[Text and element pointing records]

-=-=-=-=-

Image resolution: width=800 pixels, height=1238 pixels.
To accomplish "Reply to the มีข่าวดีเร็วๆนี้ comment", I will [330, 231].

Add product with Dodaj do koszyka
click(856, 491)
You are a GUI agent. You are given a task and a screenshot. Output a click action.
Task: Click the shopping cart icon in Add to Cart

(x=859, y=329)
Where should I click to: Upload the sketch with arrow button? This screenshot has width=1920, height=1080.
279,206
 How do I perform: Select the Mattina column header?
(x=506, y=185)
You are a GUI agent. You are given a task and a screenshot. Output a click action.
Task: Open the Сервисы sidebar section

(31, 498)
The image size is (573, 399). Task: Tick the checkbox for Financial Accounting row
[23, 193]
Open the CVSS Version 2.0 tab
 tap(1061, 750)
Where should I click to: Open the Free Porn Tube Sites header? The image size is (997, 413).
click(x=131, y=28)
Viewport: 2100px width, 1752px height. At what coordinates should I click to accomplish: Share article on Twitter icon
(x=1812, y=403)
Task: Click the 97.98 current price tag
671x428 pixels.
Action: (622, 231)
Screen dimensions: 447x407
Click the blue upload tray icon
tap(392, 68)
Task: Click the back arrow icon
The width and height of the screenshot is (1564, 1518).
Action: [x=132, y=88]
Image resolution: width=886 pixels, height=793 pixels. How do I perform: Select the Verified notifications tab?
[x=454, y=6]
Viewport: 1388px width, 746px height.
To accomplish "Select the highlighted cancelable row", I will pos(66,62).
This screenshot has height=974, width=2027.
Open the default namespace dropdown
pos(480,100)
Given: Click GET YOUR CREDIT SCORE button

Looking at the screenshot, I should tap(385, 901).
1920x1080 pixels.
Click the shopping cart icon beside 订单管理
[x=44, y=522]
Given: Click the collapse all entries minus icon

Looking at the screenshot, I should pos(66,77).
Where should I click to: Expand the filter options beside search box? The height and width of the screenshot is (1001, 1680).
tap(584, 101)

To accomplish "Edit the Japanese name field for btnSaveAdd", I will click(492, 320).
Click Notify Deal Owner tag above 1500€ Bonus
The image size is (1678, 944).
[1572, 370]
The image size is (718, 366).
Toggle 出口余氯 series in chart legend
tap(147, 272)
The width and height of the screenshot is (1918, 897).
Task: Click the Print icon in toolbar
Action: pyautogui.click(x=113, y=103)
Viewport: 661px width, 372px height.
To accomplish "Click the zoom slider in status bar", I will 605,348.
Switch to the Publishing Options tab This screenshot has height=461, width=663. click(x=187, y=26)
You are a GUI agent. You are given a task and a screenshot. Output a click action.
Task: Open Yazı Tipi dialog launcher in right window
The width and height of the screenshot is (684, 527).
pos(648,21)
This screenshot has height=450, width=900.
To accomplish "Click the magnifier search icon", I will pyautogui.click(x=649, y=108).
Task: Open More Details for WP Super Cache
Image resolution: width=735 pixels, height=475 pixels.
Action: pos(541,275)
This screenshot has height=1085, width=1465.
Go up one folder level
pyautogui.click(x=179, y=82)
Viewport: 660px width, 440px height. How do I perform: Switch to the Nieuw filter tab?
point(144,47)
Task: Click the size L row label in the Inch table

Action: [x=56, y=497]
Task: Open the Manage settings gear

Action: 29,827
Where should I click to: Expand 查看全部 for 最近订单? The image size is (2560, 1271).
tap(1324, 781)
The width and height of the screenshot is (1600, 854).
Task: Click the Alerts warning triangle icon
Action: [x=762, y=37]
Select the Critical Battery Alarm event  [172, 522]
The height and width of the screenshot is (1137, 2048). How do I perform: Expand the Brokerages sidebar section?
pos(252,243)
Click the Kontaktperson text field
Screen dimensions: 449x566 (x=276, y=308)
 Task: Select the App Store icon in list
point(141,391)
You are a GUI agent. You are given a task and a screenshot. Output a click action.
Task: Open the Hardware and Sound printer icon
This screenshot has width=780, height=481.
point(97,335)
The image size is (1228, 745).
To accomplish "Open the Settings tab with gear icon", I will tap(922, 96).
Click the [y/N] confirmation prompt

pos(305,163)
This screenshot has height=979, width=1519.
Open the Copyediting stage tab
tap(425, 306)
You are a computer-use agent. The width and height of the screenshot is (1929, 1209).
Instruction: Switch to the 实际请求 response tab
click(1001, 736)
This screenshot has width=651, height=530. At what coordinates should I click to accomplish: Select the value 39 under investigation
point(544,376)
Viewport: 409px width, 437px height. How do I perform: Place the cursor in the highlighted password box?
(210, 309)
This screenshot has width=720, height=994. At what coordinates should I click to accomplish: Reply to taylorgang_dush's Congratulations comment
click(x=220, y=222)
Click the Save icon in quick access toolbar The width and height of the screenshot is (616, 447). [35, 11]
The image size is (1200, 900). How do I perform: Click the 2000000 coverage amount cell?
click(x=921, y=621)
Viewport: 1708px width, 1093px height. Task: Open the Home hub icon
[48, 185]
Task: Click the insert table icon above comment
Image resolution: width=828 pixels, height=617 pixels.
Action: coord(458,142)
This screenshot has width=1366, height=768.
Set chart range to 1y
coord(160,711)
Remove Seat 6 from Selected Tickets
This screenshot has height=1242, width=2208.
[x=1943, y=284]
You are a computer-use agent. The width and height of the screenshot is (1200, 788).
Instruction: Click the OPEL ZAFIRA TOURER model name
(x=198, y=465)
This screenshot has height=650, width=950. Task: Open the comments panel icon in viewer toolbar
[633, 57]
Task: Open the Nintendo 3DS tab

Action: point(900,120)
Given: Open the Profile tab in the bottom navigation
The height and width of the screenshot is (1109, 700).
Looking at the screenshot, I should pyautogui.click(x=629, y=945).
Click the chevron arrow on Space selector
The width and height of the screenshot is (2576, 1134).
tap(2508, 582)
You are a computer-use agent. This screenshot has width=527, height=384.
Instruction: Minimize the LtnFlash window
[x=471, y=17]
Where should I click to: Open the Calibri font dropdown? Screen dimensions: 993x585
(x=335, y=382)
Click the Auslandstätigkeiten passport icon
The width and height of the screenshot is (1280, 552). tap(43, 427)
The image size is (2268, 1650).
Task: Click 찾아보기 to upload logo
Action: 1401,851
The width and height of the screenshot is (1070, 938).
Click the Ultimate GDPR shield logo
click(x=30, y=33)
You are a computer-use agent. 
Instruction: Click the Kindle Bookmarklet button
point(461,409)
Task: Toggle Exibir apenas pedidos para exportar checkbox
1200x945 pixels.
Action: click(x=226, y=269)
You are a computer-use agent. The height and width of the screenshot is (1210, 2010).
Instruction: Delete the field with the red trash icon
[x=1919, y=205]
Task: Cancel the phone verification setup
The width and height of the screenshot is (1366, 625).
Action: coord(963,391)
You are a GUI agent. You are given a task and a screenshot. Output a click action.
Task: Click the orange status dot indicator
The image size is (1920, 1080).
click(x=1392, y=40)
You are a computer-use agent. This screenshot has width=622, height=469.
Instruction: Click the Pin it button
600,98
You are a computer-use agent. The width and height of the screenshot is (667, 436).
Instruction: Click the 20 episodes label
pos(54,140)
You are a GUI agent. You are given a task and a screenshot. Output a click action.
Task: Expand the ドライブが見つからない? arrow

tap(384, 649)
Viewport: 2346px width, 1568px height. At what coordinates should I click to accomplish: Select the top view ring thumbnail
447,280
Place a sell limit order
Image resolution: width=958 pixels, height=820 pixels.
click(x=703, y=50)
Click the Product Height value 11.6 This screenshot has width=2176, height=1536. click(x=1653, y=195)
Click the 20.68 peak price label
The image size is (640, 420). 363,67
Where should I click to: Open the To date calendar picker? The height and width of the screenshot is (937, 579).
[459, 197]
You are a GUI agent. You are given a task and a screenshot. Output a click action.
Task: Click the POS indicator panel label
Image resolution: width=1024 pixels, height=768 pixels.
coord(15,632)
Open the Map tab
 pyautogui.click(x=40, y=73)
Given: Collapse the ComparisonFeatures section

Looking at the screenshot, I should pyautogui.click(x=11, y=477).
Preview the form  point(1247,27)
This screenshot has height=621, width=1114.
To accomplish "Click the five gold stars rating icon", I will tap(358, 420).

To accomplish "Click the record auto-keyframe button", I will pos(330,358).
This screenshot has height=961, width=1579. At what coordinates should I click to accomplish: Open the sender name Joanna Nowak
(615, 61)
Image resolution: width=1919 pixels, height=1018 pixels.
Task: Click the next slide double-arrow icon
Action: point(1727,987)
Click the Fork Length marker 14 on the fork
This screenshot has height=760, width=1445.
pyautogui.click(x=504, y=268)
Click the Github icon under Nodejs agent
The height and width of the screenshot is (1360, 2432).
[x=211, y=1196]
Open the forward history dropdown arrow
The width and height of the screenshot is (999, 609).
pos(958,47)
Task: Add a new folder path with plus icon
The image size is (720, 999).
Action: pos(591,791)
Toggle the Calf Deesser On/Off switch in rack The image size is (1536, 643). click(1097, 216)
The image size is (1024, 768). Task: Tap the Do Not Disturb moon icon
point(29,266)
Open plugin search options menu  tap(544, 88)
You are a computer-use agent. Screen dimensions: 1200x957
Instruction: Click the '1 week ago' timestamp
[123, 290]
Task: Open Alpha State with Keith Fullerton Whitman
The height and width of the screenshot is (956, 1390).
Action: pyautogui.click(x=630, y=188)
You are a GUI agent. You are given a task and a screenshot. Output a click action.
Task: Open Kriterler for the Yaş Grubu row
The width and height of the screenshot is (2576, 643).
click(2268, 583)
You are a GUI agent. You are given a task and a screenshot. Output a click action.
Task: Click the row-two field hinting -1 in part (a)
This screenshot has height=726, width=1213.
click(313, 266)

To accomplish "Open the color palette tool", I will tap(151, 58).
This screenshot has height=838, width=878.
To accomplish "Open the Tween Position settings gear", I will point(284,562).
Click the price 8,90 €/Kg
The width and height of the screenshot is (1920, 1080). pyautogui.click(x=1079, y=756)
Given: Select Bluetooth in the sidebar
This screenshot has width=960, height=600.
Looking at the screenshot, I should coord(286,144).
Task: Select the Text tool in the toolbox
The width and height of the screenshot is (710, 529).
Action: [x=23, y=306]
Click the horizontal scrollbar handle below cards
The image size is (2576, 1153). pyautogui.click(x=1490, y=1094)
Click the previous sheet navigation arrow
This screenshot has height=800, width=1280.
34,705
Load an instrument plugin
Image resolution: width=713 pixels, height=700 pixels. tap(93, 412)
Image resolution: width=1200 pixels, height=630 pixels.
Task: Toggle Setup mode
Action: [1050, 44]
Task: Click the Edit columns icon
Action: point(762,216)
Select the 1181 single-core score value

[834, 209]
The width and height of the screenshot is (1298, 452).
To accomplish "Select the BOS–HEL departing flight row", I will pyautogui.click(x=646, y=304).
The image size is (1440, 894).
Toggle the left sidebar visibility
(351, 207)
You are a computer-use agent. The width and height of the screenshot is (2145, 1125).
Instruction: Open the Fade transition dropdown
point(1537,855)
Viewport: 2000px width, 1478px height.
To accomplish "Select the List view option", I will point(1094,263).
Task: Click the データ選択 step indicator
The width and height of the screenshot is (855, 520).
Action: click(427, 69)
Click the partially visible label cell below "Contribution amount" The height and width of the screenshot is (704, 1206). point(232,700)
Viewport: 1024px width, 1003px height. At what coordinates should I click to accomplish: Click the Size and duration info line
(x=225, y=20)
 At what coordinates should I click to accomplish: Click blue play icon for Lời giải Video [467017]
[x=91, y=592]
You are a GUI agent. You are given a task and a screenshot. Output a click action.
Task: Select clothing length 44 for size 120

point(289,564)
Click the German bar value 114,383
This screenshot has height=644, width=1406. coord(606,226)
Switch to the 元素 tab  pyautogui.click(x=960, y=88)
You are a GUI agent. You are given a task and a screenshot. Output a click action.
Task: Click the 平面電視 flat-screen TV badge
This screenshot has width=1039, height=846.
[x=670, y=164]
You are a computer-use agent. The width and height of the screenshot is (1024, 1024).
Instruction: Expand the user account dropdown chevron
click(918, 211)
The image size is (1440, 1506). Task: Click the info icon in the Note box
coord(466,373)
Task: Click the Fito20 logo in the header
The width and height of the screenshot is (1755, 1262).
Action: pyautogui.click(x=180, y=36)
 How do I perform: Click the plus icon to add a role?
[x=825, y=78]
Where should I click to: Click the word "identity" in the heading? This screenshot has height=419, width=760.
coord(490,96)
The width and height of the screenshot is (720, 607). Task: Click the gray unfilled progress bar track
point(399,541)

-=-=-=-=-

PROMPT: Reproduce the records starting at the line that contains "This screenshot has height=621, width=1114." and ending with the line that contains "I will pos(330,358).", keeping every character the same.

PROBLEM SOLUTION:
This screenshot has height=621, width=1114.
To accomplish "Click the five gold stars rating icon", I will tap(358, 420).

To accomplish "Click the record auto-keyframe button", I will pos(330,358).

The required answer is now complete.